◆ CONSIGNE
Dans les lignes allant de celle qui contient "At what coordinates should I click to accomplish: Click" à celle qui contient "point(241,221)", renomme "dropdown" en "menu". Redonne uniquement ces lignes, sans aucun autre changement.

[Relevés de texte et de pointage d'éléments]
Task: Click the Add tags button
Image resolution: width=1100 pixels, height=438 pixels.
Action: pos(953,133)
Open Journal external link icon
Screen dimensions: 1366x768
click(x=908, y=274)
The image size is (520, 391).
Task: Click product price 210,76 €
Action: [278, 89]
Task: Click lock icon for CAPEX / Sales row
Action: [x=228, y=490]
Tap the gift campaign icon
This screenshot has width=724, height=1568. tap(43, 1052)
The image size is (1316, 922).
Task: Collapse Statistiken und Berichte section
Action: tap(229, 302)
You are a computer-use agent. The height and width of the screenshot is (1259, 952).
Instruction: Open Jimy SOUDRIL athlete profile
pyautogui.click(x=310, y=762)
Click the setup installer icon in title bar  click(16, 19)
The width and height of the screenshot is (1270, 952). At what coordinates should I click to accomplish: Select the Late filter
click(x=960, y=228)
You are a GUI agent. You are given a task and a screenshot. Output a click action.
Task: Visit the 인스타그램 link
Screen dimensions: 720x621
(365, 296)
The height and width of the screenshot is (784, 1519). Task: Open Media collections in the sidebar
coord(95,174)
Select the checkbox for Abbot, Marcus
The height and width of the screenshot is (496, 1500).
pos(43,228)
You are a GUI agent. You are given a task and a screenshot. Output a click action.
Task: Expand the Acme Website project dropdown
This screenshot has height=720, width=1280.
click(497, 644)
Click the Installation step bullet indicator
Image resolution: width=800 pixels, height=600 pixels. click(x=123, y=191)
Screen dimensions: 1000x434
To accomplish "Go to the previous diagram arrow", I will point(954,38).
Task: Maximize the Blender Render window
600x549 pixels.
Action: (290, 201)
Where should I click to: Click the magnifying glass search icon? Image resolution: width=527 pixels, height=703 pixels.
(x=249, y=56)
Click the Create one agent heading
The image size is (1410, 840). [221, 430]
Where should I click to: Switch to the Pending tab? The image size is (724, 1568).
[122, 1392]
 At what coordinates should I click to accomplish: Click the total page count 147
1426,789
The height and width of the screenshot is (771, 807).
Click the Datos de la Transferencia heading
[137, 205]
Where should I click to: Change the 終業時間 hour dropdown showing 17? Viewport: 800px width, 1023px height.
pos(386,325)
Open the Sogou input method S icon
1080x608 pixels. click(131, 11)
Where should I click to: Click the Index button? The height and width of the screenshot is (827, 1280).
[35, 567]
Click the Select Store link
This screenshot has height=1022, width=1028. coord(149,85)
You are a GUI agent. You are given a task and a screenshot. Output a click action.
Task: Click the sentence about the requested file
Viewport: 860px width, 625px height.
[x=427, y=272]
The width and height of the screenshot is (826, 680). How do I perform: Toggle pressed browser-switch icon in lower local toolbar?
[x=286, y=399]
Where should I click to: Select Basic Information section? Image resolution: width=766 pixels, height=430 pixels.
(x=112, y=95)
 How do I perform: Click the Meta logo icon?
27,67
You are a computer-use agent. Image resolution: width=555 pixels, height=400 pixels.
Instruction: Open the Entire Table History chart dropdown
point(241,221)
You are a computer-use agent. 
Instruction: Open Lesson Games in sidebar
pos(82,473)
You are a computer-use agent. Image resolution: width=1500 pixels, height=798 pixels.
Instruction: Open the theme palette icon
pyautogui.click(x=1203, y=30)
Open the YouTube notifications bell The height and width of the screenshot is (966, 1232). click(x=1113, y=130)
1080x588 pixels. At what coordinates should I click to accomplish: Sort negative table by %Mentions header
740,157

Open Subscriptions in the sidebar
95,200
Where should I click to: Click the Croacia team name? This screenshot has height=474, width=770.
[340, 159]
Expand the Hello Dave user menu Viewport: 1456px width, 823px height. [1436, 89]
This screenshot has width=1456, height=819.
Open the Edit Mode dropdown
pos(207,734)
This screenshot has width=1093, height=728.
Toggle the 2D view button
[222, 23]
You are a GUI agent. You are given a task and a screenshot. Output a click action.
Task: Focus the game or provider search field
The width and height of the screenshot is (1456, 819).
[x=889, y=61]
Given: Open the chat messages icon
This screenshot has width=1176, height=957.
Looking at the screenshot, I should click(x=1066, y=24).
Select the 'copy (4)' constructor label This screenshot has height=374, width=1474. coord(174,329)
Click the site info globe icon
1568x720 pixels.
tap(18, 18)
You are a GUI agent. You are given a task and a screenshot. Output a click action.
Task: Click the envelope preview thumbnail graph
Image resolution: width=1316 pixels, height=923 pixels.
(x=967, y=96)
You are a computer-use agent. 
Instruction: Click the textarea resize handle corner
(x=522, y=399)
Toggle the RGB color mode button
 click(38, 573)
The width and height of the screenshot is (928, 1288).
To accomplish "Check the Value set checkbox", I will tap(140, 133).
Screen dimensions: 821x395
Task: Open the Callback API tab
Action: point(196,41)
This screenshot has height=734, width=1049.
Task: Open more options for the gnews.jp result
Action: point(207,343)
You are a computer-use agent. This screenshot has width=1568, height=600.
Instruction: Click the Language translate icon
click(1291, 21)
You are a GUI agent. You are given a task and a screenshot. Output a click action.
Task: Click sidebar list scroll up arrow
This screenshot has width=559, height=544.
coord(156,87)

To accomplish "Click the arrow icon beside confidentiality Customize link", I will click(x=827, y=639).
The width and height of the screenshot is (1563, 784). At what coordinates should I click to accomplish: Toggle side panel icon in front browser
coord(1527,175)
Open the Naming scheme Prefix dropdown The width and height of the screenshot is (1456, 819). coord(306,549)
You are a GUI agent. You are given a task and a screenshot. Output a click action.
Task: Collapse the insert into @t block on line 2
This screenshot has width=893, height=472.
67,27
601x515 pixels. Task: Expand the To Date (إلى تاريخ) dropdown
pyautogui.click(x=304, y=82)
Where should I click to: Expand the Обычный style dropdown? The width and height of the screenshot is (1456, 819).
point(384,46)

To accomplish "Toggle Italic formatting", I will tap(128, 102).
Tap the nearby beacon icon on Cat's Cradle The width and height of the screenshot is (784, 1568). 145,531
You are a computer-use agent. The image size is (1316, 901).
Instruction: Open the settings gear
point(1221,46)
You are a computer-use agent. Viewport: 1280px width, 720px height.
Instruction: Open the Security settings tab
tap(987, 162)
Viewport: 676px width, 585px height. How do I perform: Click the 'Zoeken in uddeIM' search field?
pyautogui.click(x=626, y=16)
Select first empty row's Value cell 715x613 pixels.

◆ RÉPONSE COMPLÈTE
 At what coordinates should I click to accomplish: Click the total page count 147
1426,789
The height and width of the screenshot is (771, 807).
Click the Datos de la Transferencia heading
[137, 205]
Where should I click to: Change the 終業時間 hour menu showing 17? Viewport: 800px width, 1023px height.
pos(386,325)
Open the Sogou input method S icon
1080x608 pixels. click(131, 11)
Where should I click to: Click the Index button? The height and width of the screenshot is (827, 1280).
[35, 567]
Click the Select Store link
This screenshot has height=1022, width=1028. coord(149,85)
You are a GUI agent. You are given a task and a screenshot. Output a click action.
Task: Click the sentence about the requested file
Viewport: 860px width, 625px height.
[x=427, y=272]
The width and height of the screenshot is (826, 680). How do I perform: Toggle pressed browser-switch icon in lower local toolbar?
[x=286, y=399]
Where should I click to: Select Basic Information section? Image resolution: width=766 pixels, height=430 pixels.
(x=112, y=95)
 How do I perform: Click the Meta logo icon?
27,67
You are a computer-use agent. Image resolution: width=555 pixels, height=400 pixels.
Instruction: Open the Entire Table History chart menu
point(241,221)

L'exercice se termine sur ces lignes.